I will start todays blog with a question, and give you the answer at the end of the blog.
What is the best clue to the area shown in this photo being a gold trap ?
Hard packed sand on the lower beach, helps to trap gold in place for beach hunters.
I saw two gold traps on a local thanksgiving day beach hunt, an eroded section of upper beach with a three foot cut and a hard packed shell area close to the waters edge.
I knew from experience that my best chance of finding gold was using an east west directional search pattern, from the base of the cut down to the hard packed sand next to the water.
The cut appeared to be a couple of days old and was not very productive, but the hard pack sand towards the waters edge held many deep targets.
Lead fishing weights were a good sign, and so were the encrusted "Greenies" in the area.
Green encrusted coins and lead, are often the best indicators to a beach hunter that gold is also trapped in place.

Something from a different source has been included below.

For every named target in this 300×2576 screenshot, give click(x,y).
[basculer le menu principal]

It was not long before an 18K gold bracelet came out of the area, followed by a 14K ear ring.
Luckily for me, there are more water hunters than beach hunters at a majority of the local beaches I like to search.

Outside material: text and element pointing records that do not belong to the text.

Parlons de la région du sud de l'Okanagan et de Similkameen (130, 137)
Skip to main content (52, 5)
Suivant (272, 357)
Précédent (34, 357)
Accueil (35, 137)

I class myself as a water hunter too, but I would never ignore gold traps on the lower beach caused by rough surf, the same rough surf that has caused water hunters to stay away from the beach.

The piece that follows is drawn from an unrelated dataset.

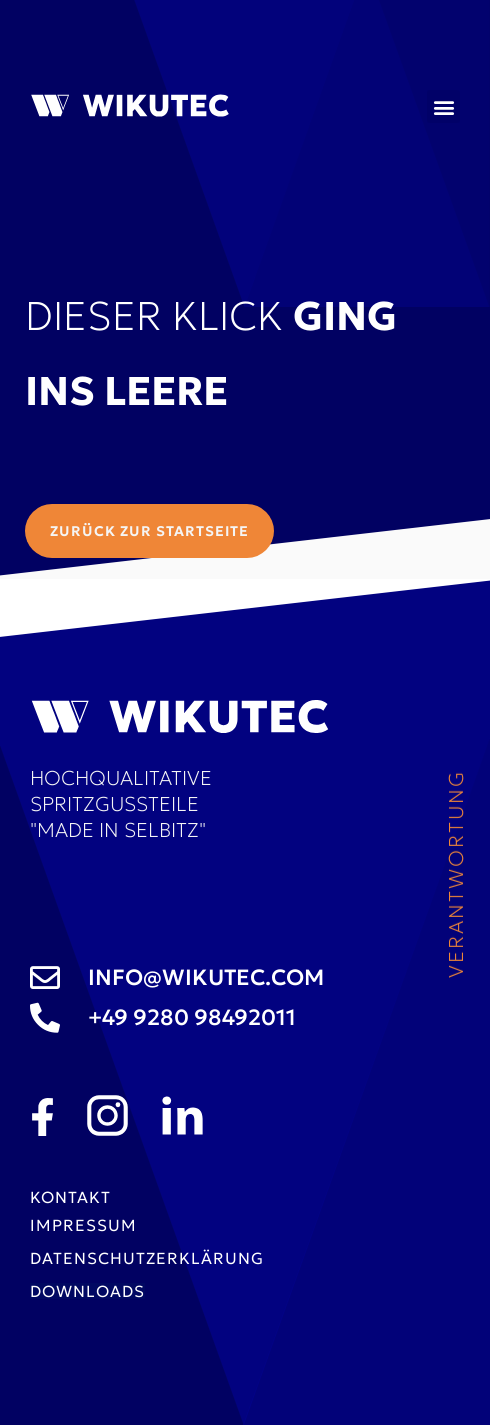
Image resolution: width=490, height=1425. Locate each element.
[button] (443, 106)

I could not imagine ignoring the lower and upper beach, especially gold traps like the ones I saw on thanksgiving morning.
Hard packed sand and shells on the lower beach, are often the strata where heavy objects settle or get trapped after sinking past mushy sand during sanded in conditions.
When one area closes ( the water and water hunting) another area of the beach opens up, if you know what to look for and when to take advantage of it.
The answer to my question at the beginning of todays blog is my size 10 dive boot print.
Anytime you walk on a hard packed section of a recently "Sanded in" tourist beach and you barely leave a boot print, get ready to recover gold.